Modular phones, like the Phoneblocks Project, are one exciting option. Google plans to pilot one in Puerto Rico later this year. Still, the fix won’t be entirely technological. We need to change business models and cultures of use.
One such model increasingly touted by resource efficiency advocates is the shift toward a sense of leasing and sharing, rather than outright ownership. For example, rather than buying a washing machine, you rent one. The machine itself belongs to the washing machine company, which will repair it as needed. Then, if it does need replacing it’ll not only be the company’s responsibility to reclaim any reuseable components and materials but in its economic interest, too.
Janet Gunter of the Restart Project said, “On one hand it’s an opportunity, this idea that millennials don’t want to own things ... ” but added that there are always people whose economic situation means they can’t afford that sort of month-to-month commitment.
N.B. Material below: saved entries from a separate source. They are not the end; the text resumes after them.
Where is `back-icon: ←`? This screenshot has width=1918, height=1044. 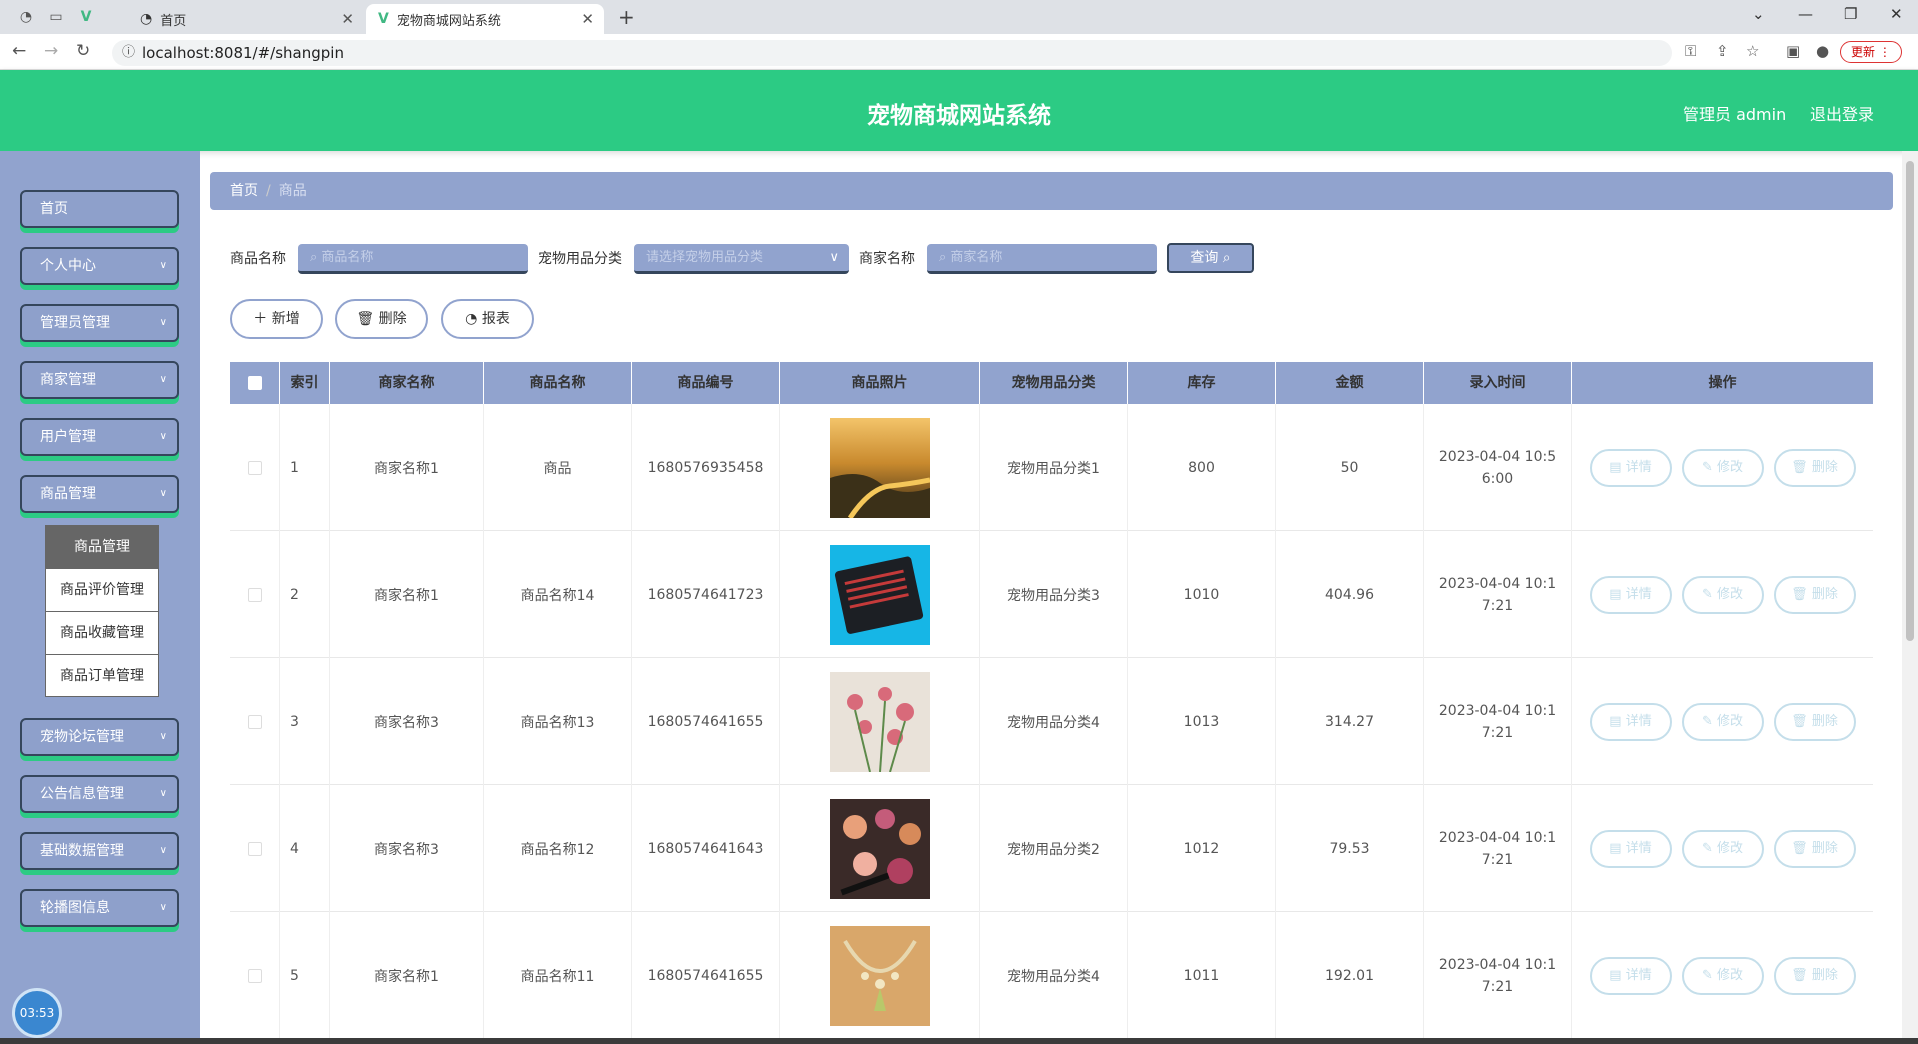
back-icon: ← is located at coordinates (19, 51).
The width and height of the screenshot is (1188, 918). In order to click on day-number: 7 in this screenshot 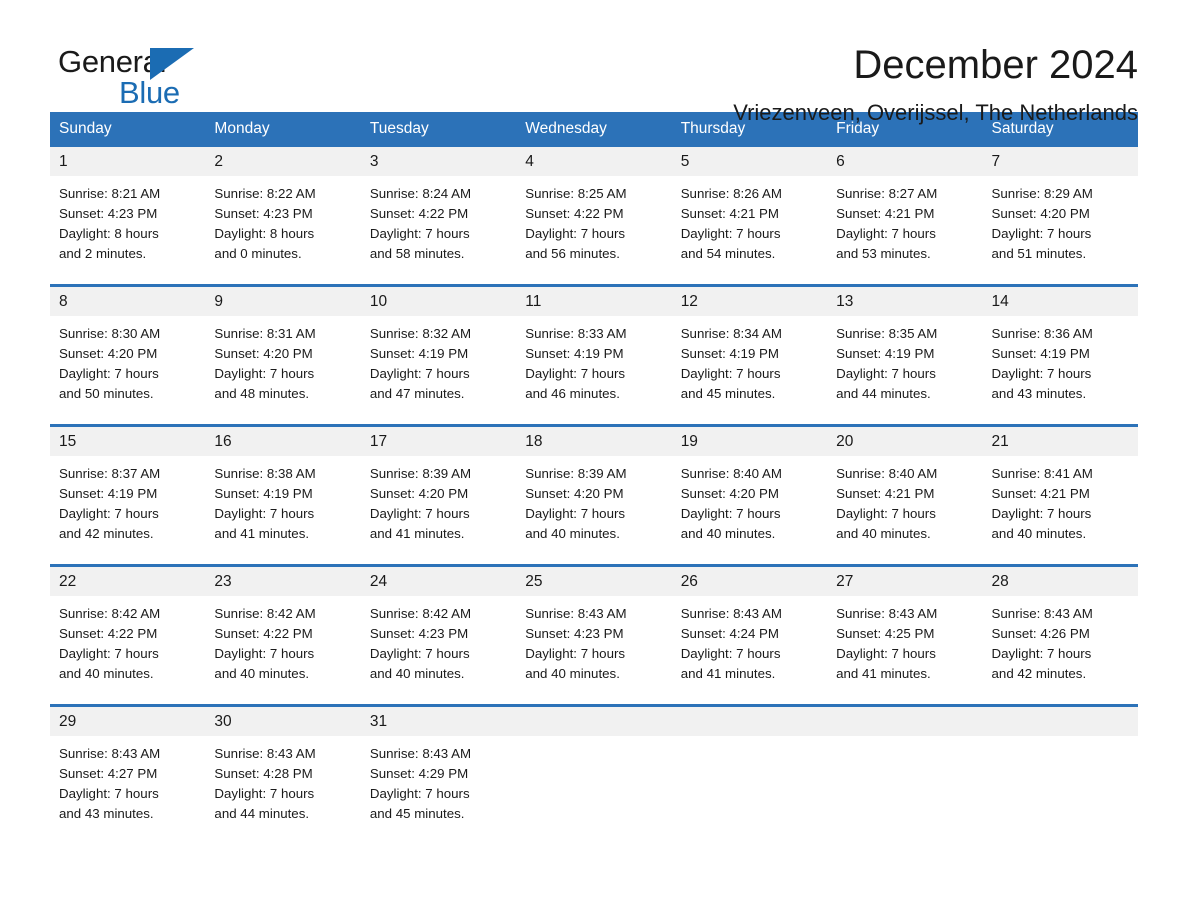, I will do `click(1060, 162)`.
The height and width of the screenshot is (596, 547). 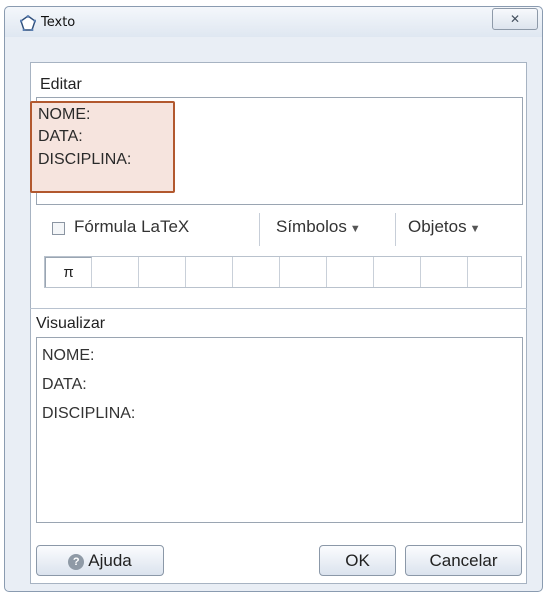 I want to click on section-divider, so click(x=278, y=308).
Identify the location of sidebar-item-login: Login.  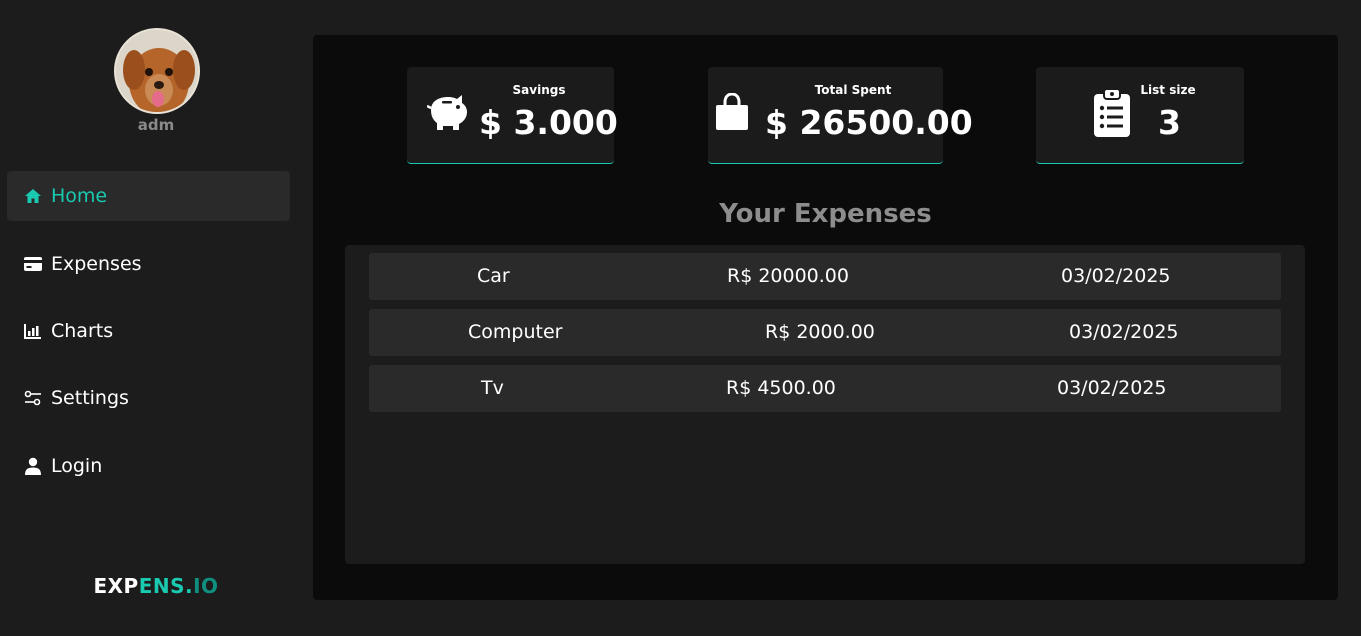
(148, 466).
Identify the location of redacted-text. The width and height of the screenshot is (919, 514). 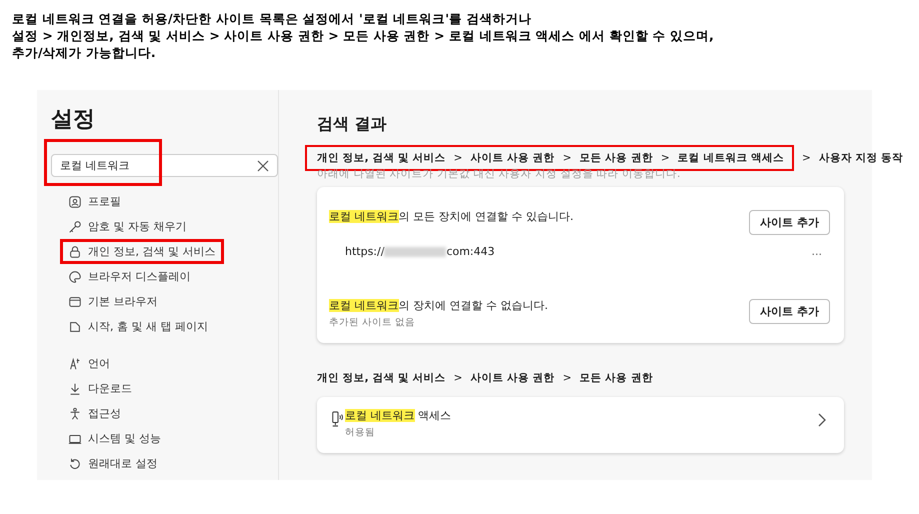
(415, 251).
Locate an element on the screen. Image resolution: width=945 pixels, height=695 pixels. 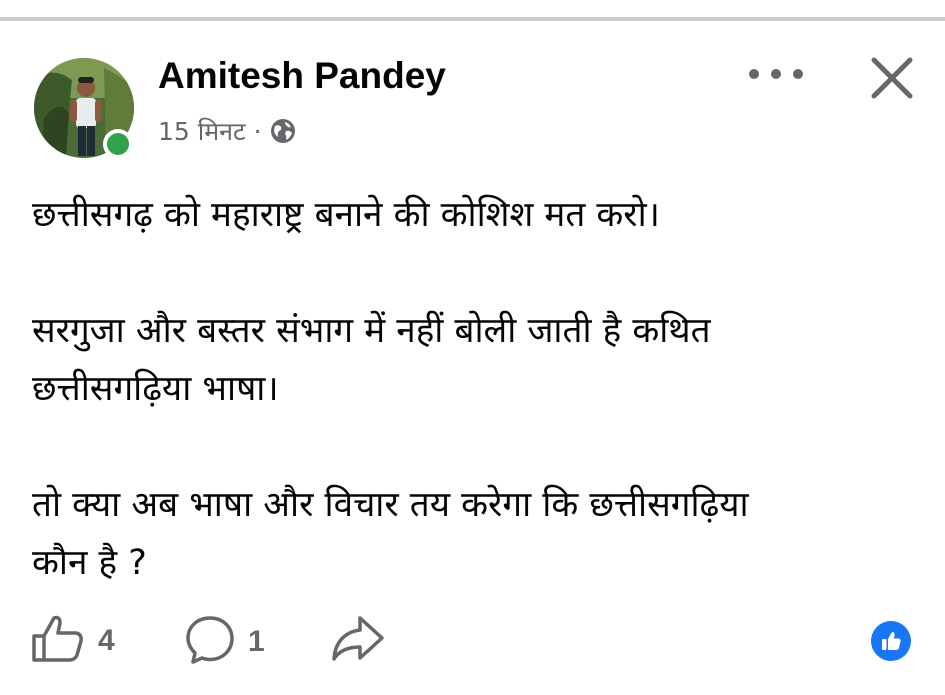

There is also a question of whether we’ll be good custodians for these objects if we are further distanced from the responsibility of them. I remembered Gunter’s point about how many people walk around clasping broken glass to their ears. Also, none of this necessarily ensures the products are made without conflict minerals or bad labor conditions. A leasing and sharing economy could be just as dysfunctional as the one we have. Indeed, it could be a lot worse.
I look down at my own phone, sitting on the table taping interviews. It has a clear crack in one corner — it hasn’t yet spread to the whole screen and still works OK. But part of it is smashed.
I feel guilty. I keep meaning to fix it with a blob of Sugru but haven’t gotten around to it. The truth is, I am slightly scared to, even though I know that is silly. I also know I could just get a shiny new upgrade.
The phone’s not the only thing in need of repair: the whole network of social, cultural, economic and technological systems for dealing with it are, too.